(Collected data)
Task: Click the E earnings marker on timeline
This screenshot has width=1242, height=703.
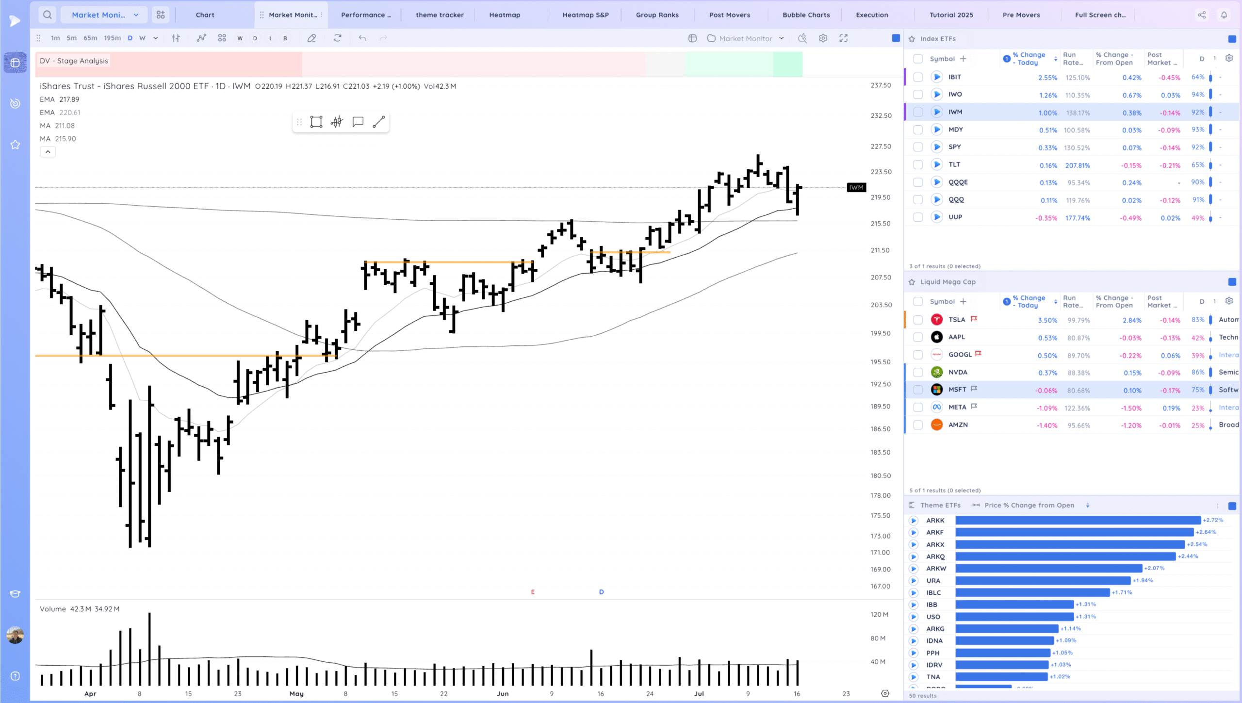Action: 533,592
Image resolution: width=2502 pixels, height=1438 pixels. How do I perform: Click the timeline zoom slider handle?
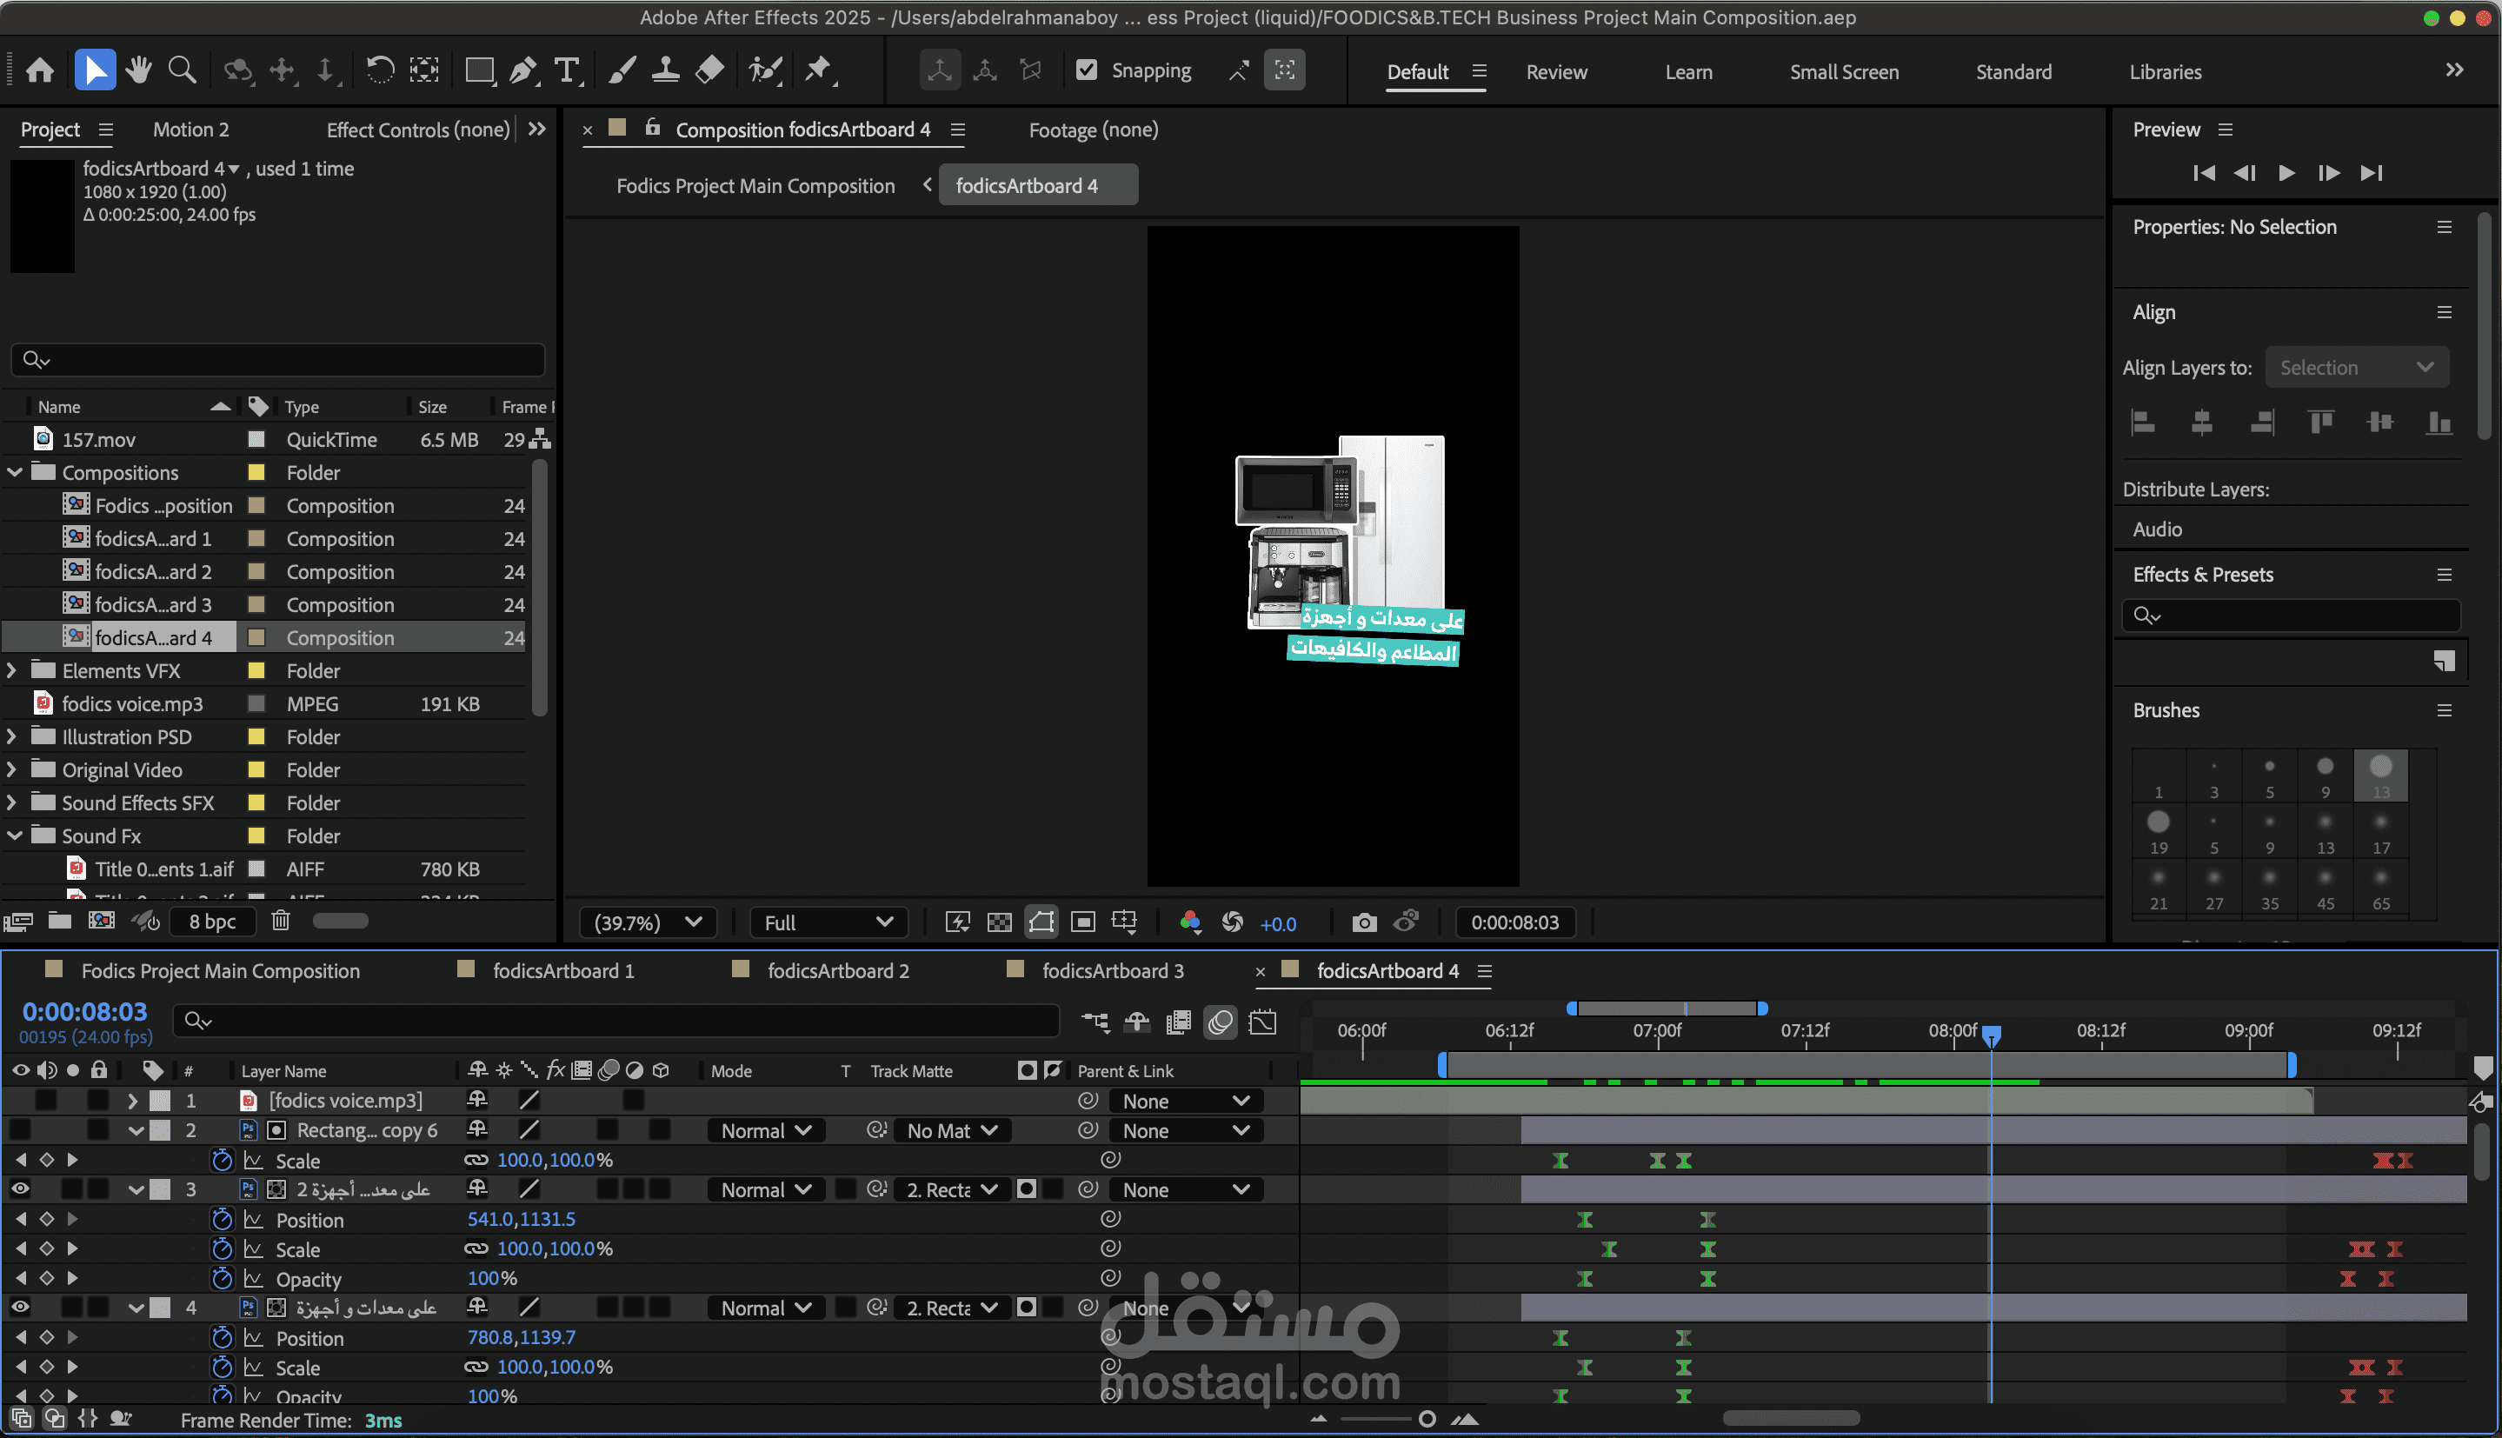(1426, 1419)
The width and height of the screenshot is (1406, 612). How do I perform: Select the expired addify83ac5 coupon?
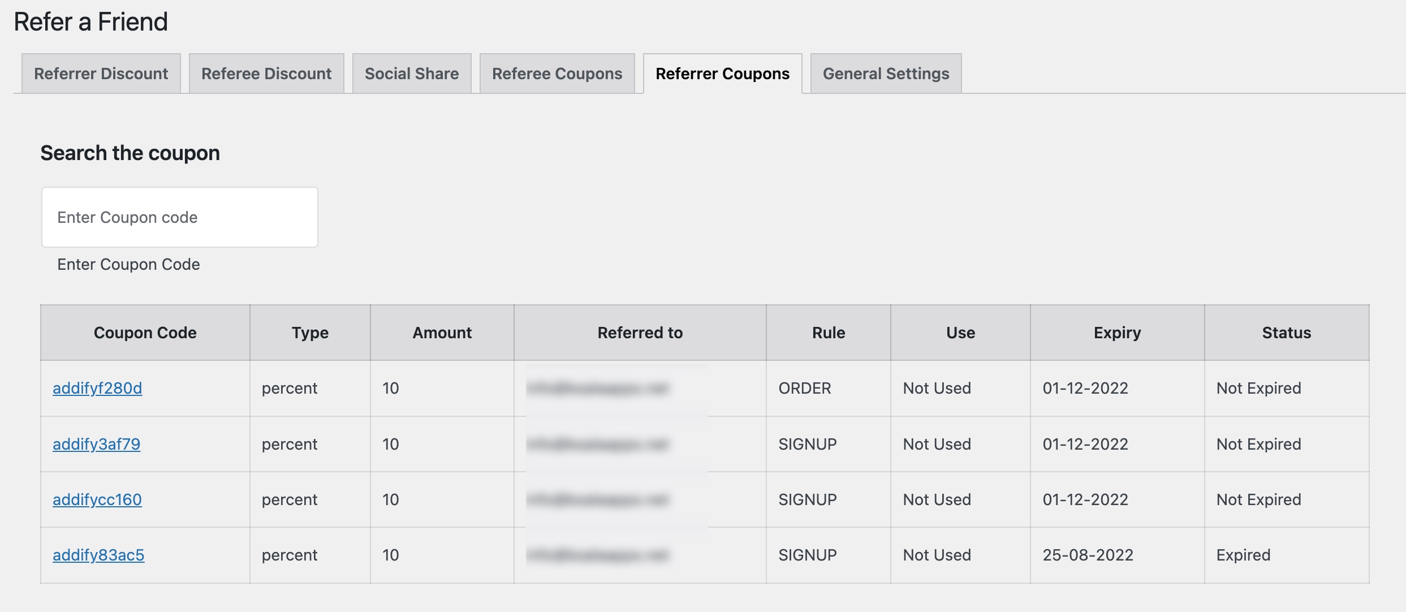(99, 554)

• WORK TASK
Before duplicating the entries above, strip out the pictures and keep the rest exact.

• ANSWER SPACE
Task: Click the E earnings marker on timeline
This screenshot has width=1242, height=703.
Action: 533,592
Image resolution: width=2502 pixels, height=1438 pixels. How do I perform: Click the timeline zoom slider handle?
(1426, 1419)
The width and height of the screenshot is (1406, 612). How do I perform: Select the expired addify83ac5 coupon?
(99, 554)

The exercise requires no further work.